Electrons don't orbit in the classical sense.

A circle is a special case of an ellipse (with zero eccentricity) so even a circular orbit is elliptical. So the real question should be why is eccentricity never zero? Well that would require an absolutely perfect starting situation and no interaction with other objects to disturb that perfection later.

3. May 1, 2013

### Bobbywhy

4. May 16, 2013

### tfr000

Circular orbital motion is a unique set of circumstances - exactly the right speed, distance from the central body, angle of the "flight path". Change any of these, and you no longer have the right combination.

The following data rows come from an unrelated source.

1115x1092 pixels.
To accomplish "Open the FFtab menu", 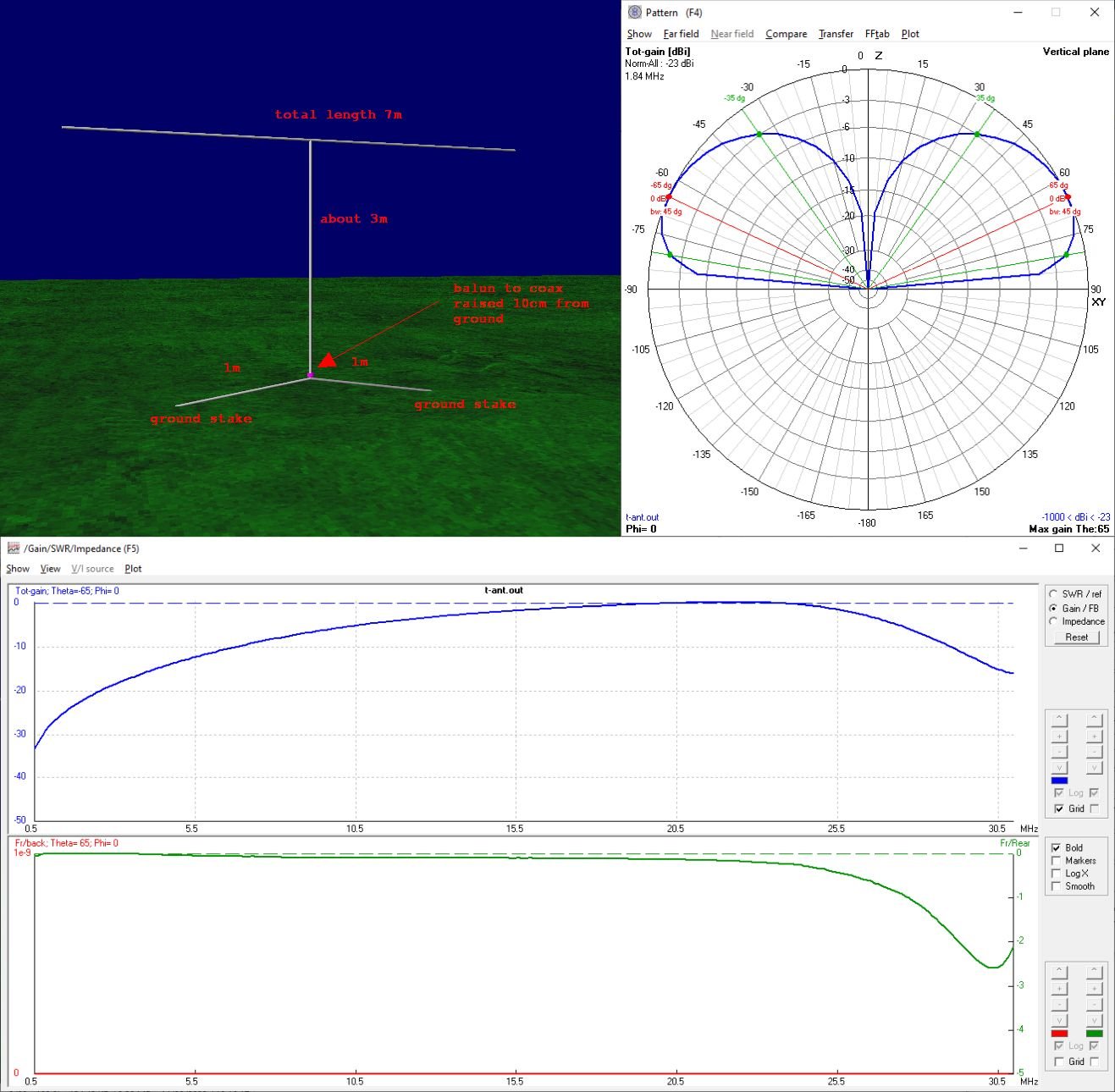I will click(876, 34).
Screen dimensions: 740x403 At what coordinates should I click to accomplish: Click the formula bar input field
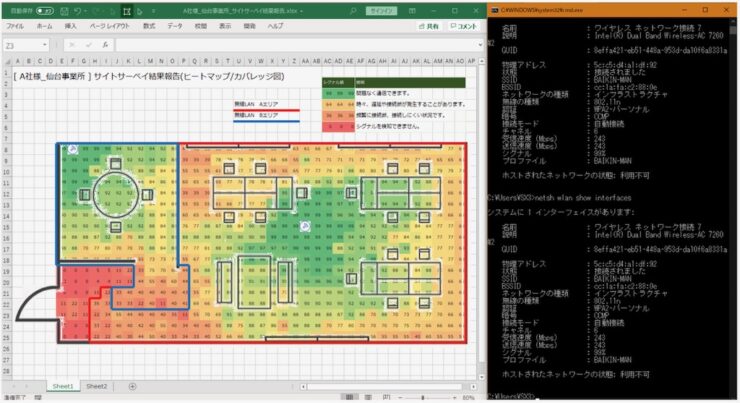pyautogui.click(x=290, y=45)
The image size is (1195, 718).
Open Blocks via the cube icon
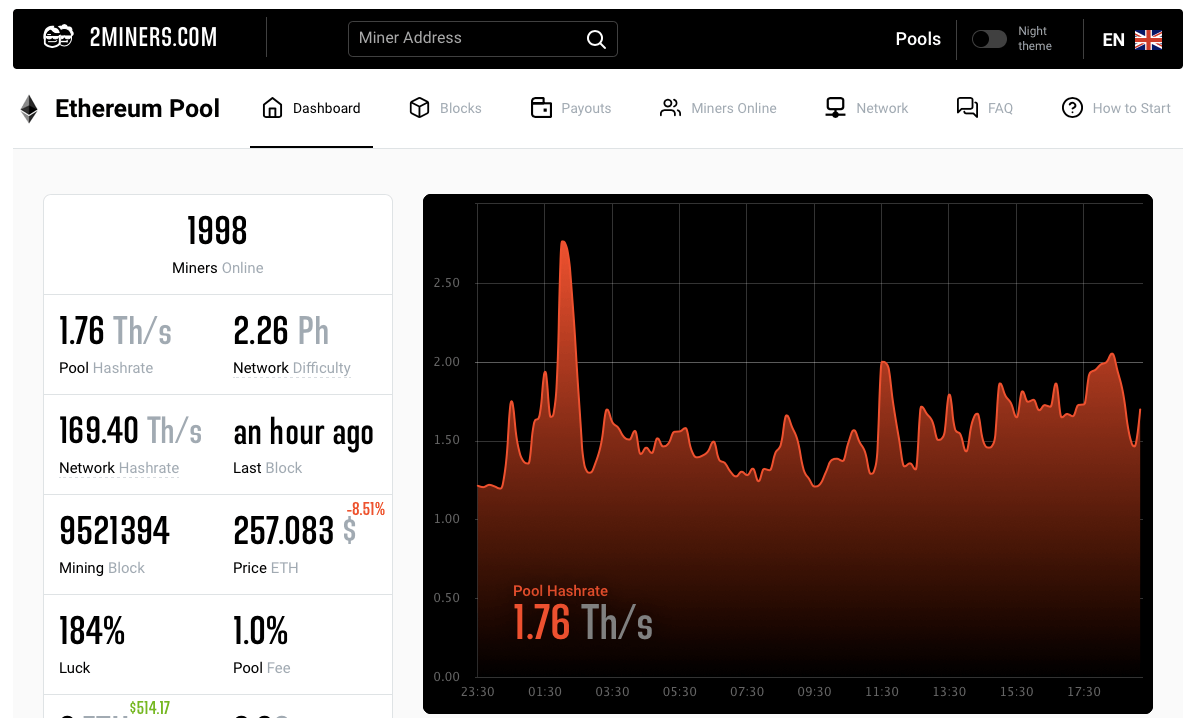[x=420, y=108]
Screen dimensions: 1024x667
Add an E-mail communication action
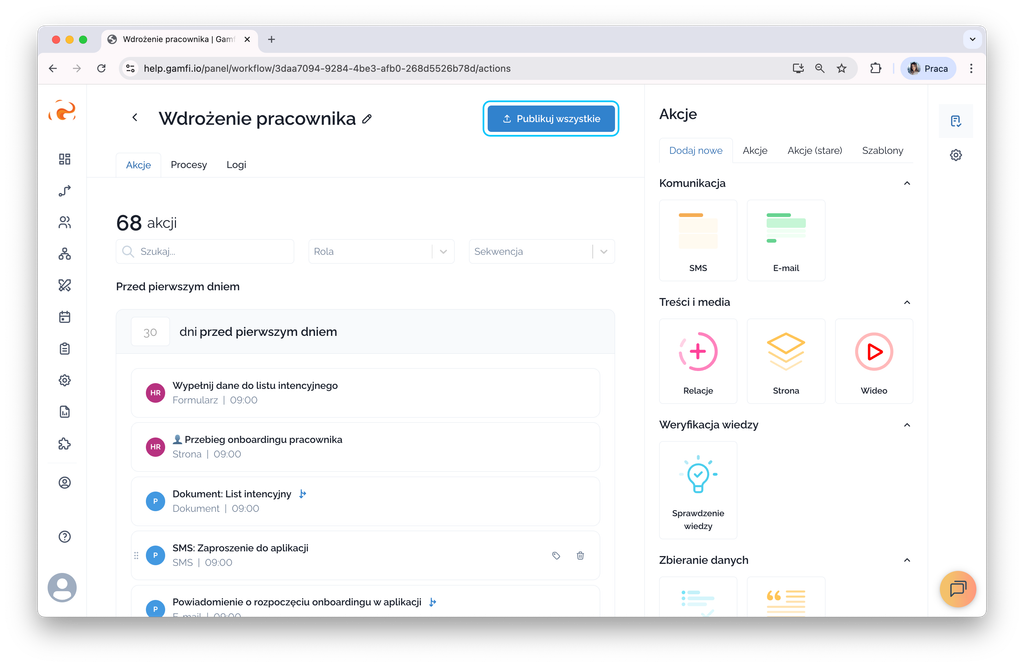point(786,240)
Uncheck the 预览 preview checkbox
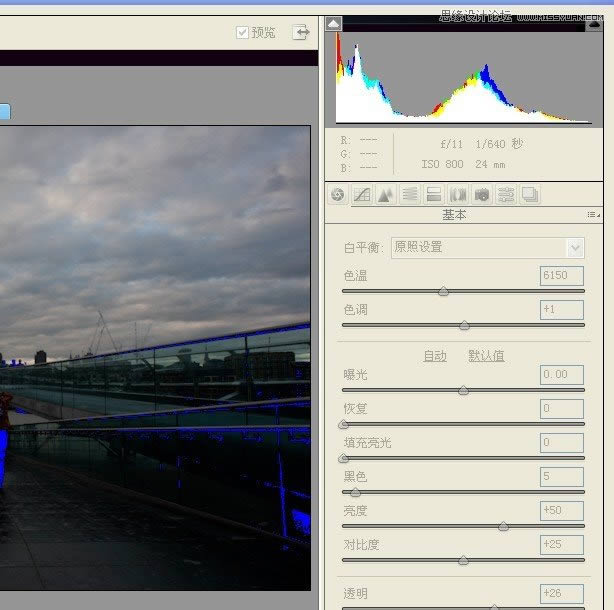This screenshot has width=614, height=610. coord(242,33)
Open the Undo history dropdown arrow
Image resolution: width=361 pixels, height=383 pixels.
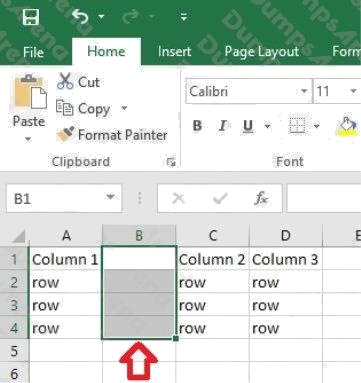pyautogui.click(x=101, y=16)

Imagine that, rather than swinging it around in a circle, you let the stone dangle - a pendulum - you can get it to swing back and forth in a straight line, or around in a circle, but neither is easy. It's very easy to get it to swing in random more or less elliptical loops. Ellipses are the typical, easy, normal condition - circles are atypical, difficult, unusual.

5. May 17, 2013

### Chronos

Circular orbits are virtually impossible save for the case of two body systems. Even then they are subject to distortions due to density anisotropies - not to mention gravitational influences by remote bodies.

6. May 17, 2013

### HallsofIvy

If you were to phrase this "why do not all orbits have eccentricity exactly 0.000...", I think it would be easier to see.

7. May 17, 2013

### tiny-tim

Hi Monsterboy!

Central orbits (ie where the force is always towards a fixed centre) have to obey conservation of angular momentum, which gives you Kepler's equal-areas-in-equal-times law.

If the central force is inverse-square, then we can prove that the orbit must be an ellipse, and yes, your high school teacher was probably right in thinking that you wouldn't understand the maths!